A standard solution of 0.25 molar H2SO4 is used to determine the concentration of a 220-milliliter LiOH solution. The addition of 143 milliliters of H2SO4 resulted in complete neutralization. What is the concentration of the LiOH solution? Give your answer in millimolars.
Recall that in a neutralization reaction, an acid reacts with a base to produce a salt and water. Let’s take a look at the question and identify each component of the reaction. H2SO4, sulfuric acid, is the acid. And LiOH, lithium hydroxide, is the base. They react to produce water, chemical formula H2O, and a salt. The water was produced when the hydrogen from the acid combined with the hydroxide from the base. This means that the salt must be produced from the combination of the sulfate from the acid and the lithium from the base.

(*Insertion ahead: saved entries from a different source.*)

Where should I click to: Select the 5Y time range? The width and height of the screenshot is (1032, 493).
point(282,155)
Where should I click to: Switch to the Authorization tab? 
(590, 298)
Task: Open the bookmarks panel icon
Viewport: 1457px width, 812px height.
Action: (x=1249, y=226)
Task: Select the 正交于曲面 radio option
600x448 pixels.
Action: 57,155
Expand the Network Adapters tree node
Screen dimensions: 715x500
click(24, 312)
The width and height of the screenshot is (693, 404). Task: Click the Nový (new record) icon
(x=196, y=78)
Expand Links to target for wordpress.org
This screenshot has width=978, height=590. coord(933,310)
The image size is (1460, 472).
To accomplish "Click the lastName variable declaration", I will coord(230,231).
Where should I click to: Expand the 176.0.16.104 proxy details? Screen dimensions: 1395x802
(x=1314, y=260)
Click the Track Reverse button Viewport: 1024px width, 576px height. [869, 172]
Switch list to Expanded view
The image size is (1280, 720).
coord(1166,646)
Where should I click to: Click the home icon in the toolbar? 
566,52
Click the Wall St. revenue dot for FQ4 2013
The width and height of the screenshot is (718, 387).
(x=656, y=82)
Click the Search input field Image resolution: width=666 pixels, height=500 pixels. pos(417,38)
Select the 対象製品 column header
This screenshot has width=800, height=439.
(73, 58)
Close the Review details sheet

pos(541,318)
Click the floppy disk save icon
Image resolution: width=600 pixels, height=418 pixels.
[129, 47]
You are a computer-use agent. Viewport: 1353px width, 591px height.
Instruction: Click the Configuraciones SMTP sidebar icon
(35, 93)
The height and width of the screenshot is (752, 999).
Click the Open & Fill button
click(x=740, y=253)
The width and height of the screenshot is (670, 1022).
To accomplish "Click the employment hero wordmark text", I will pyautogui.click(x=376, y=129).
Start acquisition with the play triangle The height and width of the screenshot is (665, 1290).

Notice in the sulfuric acid formula that there are two hydrogen ions for every sulfate ion. Hydrogen and lithium are found in the same group on the periodic table and will bond similarly. This means that when we wrote the formula for the salt, we should have written two lithium ions for every sulfate ion. We have identified all of the species in this reaction. However, we still need to make sure that the equation is balanced. We will need to place a coefficient of two in front of the lithium hydroxide and in front of the water. The equation is now balanced and we can continue on with the question.
A standard solution — that is, a solution with a known concentration — was used to determine the concentration of another solution. This is most often carried out via a titration experiment. As such, let’s recall our key equation for solving titration problems. 𝑛 equals 𝑐𝑣, where 𝑛 represents the amount in moles, 𝑐 is the concentration in moles per liter, and 𝑣 is the volume in liters. We can make a table to help us match the values given in the question with the variables of our key equation. We will also record the molar ratio of the acid and base.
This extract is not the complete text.